A “Cosama de Manaus”, saneada e potencialmente lucrativa, foi vendida para o grupo francês Lyonnaise des Eaux por 193 milhões de reais; a “Cosama do Interior”, sabidamente deficitária e com passivo trabalhista de 600 milhões, alem das dívidas, continuou com o Estado, o que naturalmente só agravou a situação dos cofres públicos. Alguém conhece uma forma de expropriação mais descarada do que essa?

O grupo Lyonnaise des Eaux se comprometia a fazer investimentos da ordem de 480 milhões de reais para universalizar o serviço de água e esgoto na cidade de Manaus. Posteriormente repassou ao grupo Suez. Atualmente a Cosama de Manaus se encontra sob o controle do grupo Saneamento Ambiental Aguas do Brasil S.A. que controla outras 10 concessões no Brasil, dentre as quais Niterói (RJ).

A Câmara Municipal de Manaus realizou uma CPI em 2005 para avaliar a venda e o cumprimento das metas e conclui que houve subavaliação do preço e que a empresa não cumpriu as metas de universalizar o fornecimento de agua e tratamento de esgoto e tampouco fez o investimento de 480 milhões que havia se comprometido por contrato.
Ganhou de presente a repactuação do contrato em 2007, na gestão do então prefeito Serafim Correa (PSB)

Os investimentos nunca foram feitos e tampouco a universalização do serviço, o que levou o Instituto Trata Brasil a afirmar que “o que nos espanta é saber que grandes cidades, que irão receber os jogos do Mundial, ainda não conseguem abastecer a sua população com água tratada 24 horas por dia.
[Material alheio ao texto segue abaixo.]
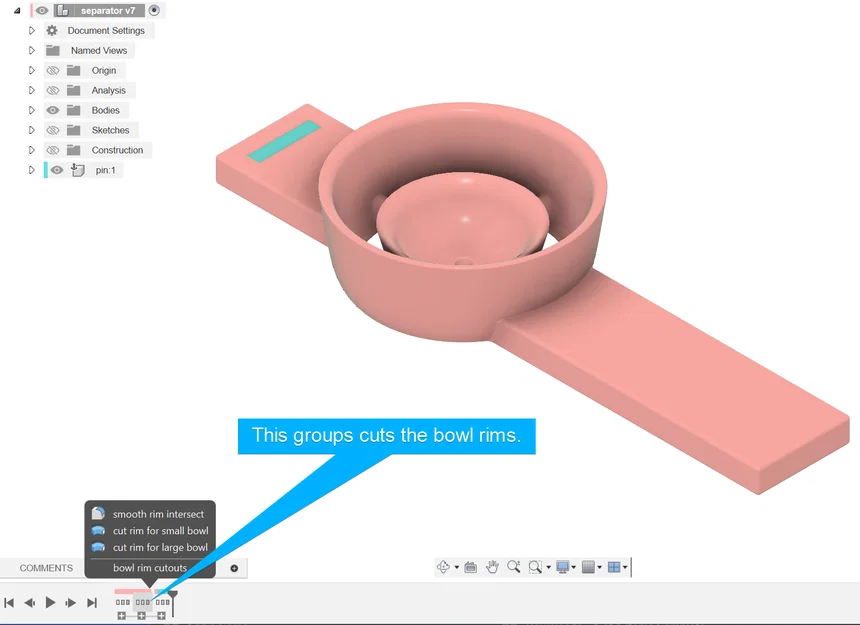The image size is (860, 625).
Task: Toggle visibility of the pin:1 component
Action: 57,170
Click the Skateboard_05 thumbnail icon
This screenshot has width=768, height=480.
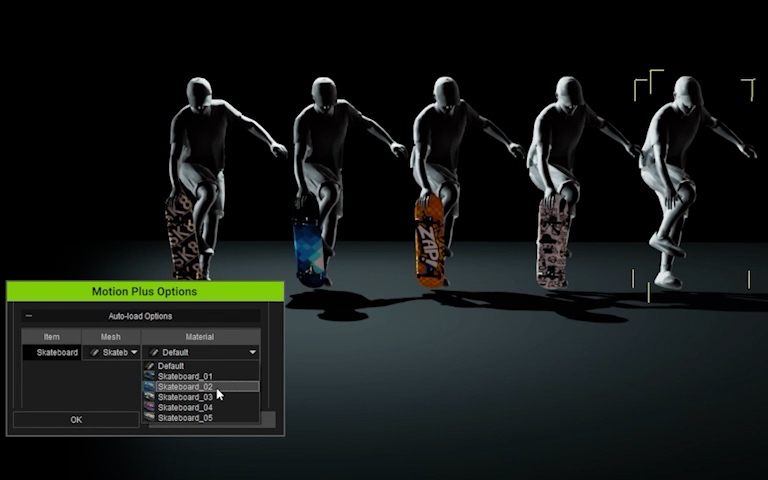pyautogui.click(x=150, y=418)
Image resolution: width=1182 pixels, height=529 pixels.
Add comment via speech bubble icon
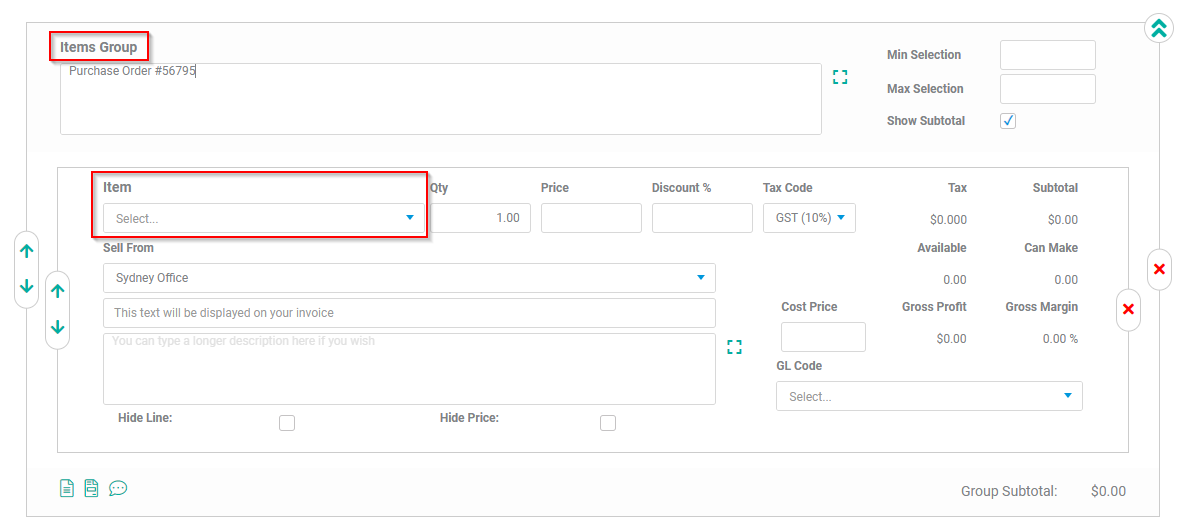pyautogui.click(x=118, y=488)
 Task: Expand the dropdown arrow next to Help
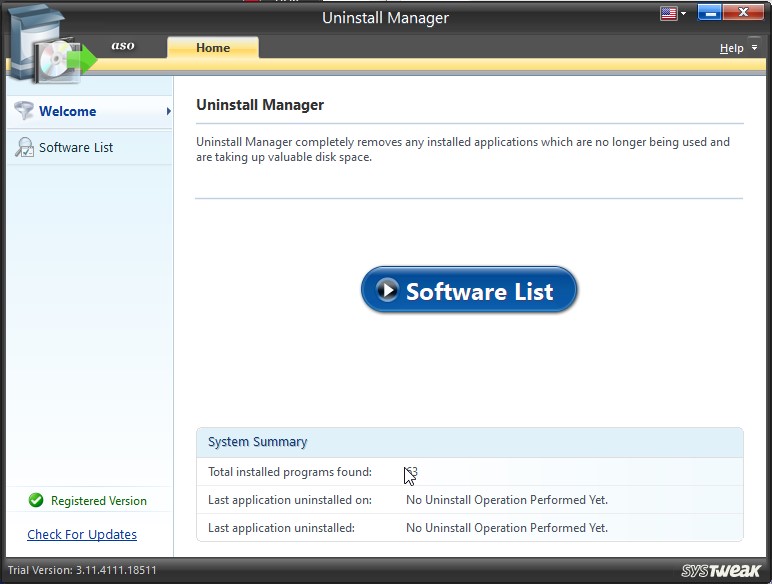[x=752, y=49]
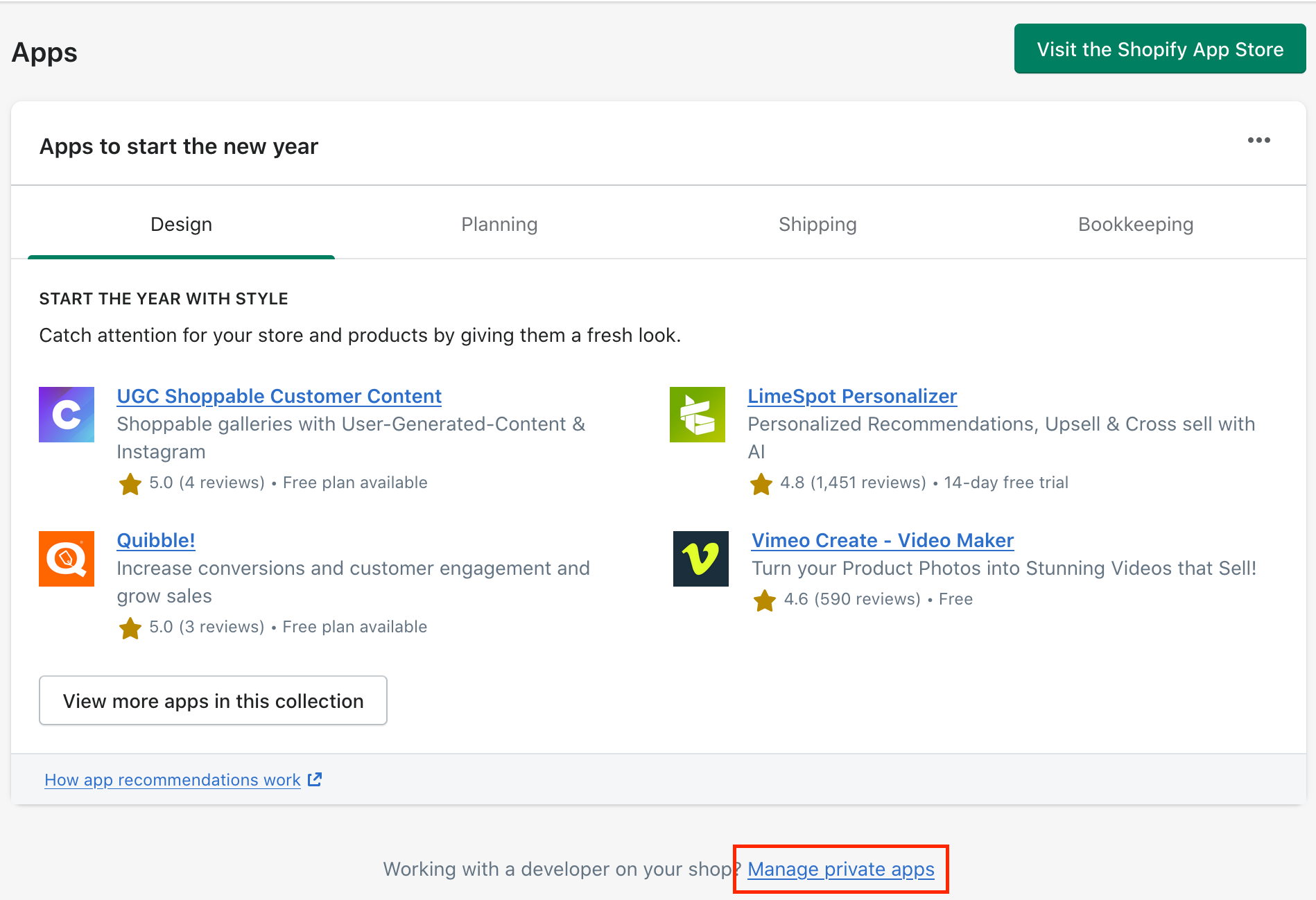The height and width of the screenshot is (900, 1316).
Task: Click the external link icon beside recommendations link
Action: click(x=315, y=779)
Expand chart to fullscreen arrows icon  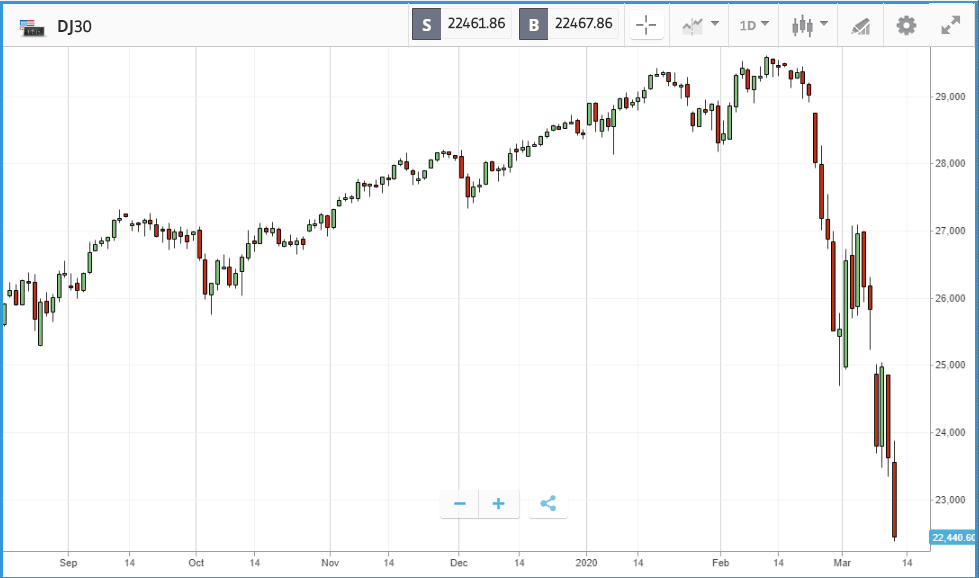point(950,26)
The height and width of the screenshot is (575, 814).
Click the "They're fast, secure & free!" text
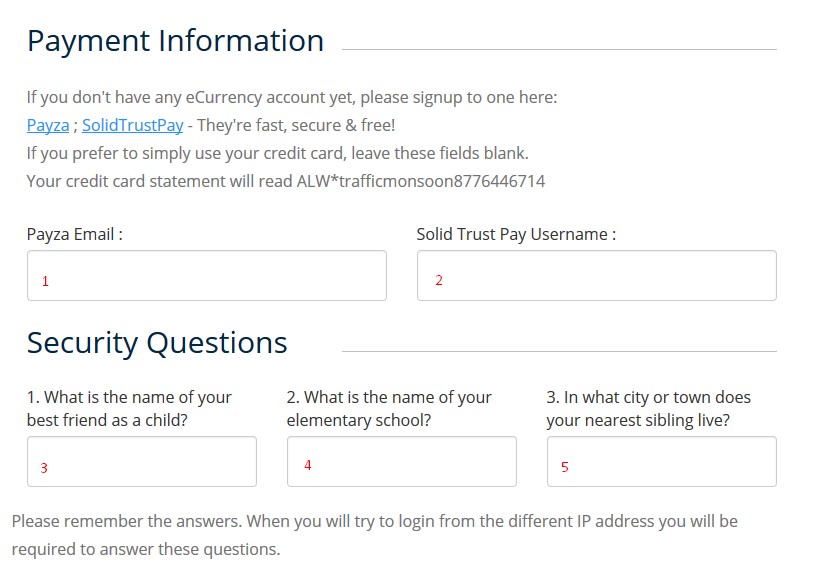(x=296, y=125)
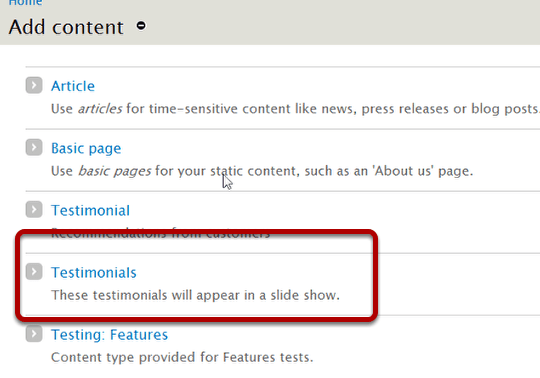Screen dimensions: 540x378
Task: Click the arrow icon beside Testimonial
Action: (34, 209)
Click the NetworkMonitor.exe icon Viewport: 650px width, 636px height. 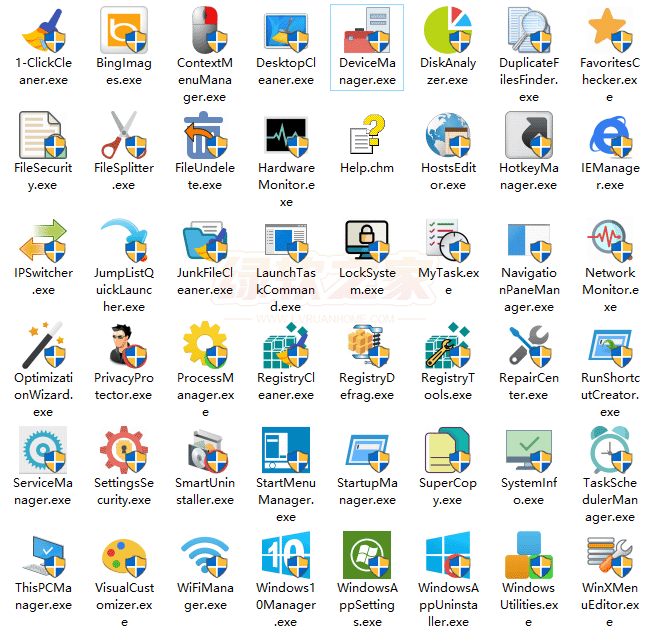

É o que acontece nas cidades de Manaus, Cuiabá e Recife: além da rede de água não chegar a todas as residências, o abastecimento ainda é feito de forma intermitente, o que obriga seus moradores a usar a água de forma controlada… parece até ironia que uma cidade da região amazônica, que concentra 20% da água doce do planeta, sofra justamente com a falta de água”.

Quem teve que enfrentar o problema foi o povo de Manaus, que desembolsou algo como 600 milhões de reais para criar um sistema moderno de abastecimento de água (Proama) buscando atenuar o problema, que ainda não está inteiramente resolvido. Os recursos vieram do governo federal, através de empréstimos, uma vez que a concessão é privada, o que veda o poder público de fazer investimento a fundo perdido. Até nisso a atitude de privatização foi criminosa.

Em 2013 o custo da água no Brasil oscilava entre 4,18 (Rio Grande do Sul) e 1,62 (Maranhão) reais/m³. O Amazonas, que privatizou Manaus no ano 2000 e detem a maior reserva de água doce no mundo, praticava o 2º preço mais caro do país (3,75/m³), evidenciando o fracasso e engodo da “eficiência privatista”, tão decantada para iludir os incautos e justificar o discurso dos vigaristas.